**The input:**
####################

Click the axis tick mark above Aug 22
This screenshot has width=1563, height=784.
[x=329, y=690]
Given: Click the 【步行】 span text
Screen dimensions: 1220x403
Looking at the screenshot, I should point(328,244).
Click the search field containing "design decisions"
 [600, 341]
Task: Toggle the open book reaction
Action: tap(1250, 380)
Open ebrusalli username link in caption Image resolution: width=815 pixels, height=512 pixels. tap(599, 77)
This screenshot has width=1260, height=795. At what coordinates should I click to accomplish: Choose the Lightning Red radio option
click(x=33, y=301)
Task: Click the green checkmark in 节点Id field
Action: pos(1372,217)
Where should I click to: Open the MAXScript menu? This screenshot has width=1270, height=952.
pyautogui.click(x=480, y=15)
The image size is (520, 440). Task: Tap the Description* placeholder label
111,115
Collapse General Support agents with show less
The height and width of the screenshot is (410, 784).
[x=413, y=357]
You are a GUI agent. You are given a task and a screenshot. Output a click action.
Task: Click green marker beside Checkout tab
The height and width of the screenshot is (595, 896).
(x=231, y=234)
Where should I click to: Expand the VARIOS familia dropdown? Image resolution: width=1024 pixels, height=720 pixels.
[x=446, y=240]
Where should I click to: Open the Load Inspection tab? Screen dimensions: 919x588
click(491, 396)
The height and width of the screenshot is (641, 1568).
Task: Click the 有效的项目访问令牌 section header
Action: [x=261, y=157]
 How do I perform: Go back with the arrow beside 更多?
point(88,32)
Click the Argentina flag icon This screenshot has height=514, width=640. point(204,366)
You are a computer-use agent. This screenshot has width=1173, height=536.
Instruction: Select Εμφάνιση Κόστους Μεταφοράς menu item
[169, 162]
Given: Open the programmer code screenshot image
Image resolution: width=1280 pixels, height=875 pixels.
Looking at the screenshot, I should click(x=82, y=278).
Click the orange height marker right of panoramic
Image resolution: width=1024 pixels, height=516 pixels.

####################

**Directions for this task:** Search the listing above for the lines with "Collapse General Support" and "Task: Click green marker beside Checkout tab", then output those lines and all lines between them exactly.

**Task output:**
Collapse General Support agents with show less
The height and width of the screenshot is (410, 784).
[x=413, y=357]
You are a GUI agent. You are given a task and a screenshot. Output a click action.
Task: Click green marker beside Checkout tab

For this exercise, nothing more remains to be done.